The answer should match the records character for character.

(Stored data entries)
= Beginning of Section =
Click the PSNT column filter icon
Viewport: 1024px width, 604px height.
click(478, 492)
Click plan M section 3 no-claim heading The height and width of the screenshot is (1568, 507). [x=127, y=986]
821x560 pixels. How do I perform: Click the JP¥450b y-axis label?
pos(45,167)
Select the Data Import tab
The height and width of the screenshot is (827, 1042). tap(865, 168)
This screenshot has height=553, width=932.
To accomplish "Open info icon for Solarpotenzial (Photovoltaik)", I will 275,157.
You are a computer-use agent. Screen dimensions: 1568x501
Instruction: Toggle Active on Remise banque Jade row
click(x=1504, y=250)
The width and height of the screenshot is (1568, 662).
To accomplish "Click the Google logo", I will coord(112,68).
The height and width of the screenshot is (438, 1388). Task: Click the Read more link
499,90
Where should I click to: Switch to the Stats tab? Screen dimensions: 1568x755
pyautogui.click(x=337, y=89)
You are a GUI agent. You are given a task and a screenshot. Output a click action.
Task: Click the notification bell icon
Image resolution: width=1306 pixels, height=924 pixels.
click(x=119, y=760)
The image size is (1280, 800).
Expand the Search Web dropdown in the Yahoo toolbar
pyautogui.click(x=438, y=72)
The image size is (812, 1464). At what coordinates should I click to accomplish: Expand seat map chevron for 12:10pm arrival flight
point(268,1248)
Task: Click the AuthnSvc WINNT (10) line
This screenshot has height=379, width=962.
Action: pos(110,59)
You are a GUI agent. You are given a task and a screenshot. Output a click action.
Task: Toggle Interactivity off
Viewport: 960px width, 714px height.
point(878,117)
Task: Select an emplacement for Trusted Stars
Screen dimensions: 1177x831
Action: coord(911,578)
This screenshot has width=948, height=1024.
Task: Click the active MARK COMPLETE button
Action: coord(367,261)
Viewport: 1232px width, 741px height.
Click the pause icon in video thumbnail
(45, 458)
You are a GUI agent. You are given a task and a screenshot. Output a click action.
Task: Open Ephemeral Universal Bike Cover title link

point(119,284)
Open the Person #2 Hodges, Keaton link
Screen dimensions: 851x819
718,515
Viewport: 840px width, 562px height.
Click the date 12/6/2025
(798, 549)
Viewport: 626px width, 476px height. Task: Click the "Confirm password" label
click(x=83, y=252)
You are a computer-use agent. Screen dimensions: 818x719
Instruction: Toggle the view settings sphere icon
= End of Section =
# [TASK RESULT]
Click the PSNT column filter icon
Viewport: 1024px width, 604px height.
click(478, 492)
Click plan M section 3 no-claim heading The height and width of the screenshot is (1568, 507). [x=127, y=986]
821x560 pixels. How do I perform: Click the JP¥450b y-axis label?
pos(45,167)
Select the Data Import tab
The height and width of the screenshot is (827, 1042). tap(865, 168)
This screenshot has height=553, width=932.
To accomplish "Open info icon for Solarpotenzial (Photovoltaik)", I will 275,157.
You are a computer-use agent. Screen dimensions: 1568x501
Instruction: Toggle Active on Remise banque Jade row
click(x=1504, y=250)
The width and height of the screenshot is (1568, 662).
To accomplish "Click the Google logo", I will coord(112,68).
The height and width of the screenshot is (438, 1388). Task: Click the Read more link
499,90
Where should I click to: Switch to the Stats tab? Screen dimensions: 1568x755
pyautogui.click(x=337, y=89)
You are a GUI agent. You are given a task and a screenshot. Output a click action.
Task: Click the notification bell icon
Image resolution: width=1306 pixels, height=924 pixels.
click(x=119, y=760)
The image size is (1280, 800).
Expand the Search Web dropdown in the Yahoo toolbar
pyautogui.click(x=438, y=72)
The image size is (812, 1464). At what coordinates should I click to accomplish: Expand seat map chevron for 12:10pm arrival flight
point(268,1248)
Task: Click the AuthnSvc WINNT (10) line
This screenshot has height=379, width=962.
Action: pos(110,59)
You are a GUI agent. You are given a task and a screenshot. Output a click action.
Task: Toggle Interactivity off
Viewport: 960px width, 714px height.
point(878,117)
Task: Select an emplacement for Trusted Stars
Screen dimensions: 1177x831
Action: coord(911,578)
This screenshot has width=948, height=1024.
Task: Click the active MARK COMPLETE button
Action: coord(367,261)
Viewport: 1232px width, 741px height.
Click the pause icon in video thumbnail
(45, 458)
You are a GUI agent. You are given a task and a screenshot. Output a click action.
Task: Open Ephemeral Universal Bike Cover title link

point(119,284)
Open the Person #2 Hodges, Keaton link
Screen dimensions: 851x819
718,515
Viewport: 840px width, 562px height.
Click the date 12/6/2025
(798, 549)
Viewport: 626px width, 476px height. Task: Click the "Confirm password" label
click(x=83, y=252)
You are a computer-use agent. Screen dimensions: 818x719
Instruction: Toggle the view settings sphere icon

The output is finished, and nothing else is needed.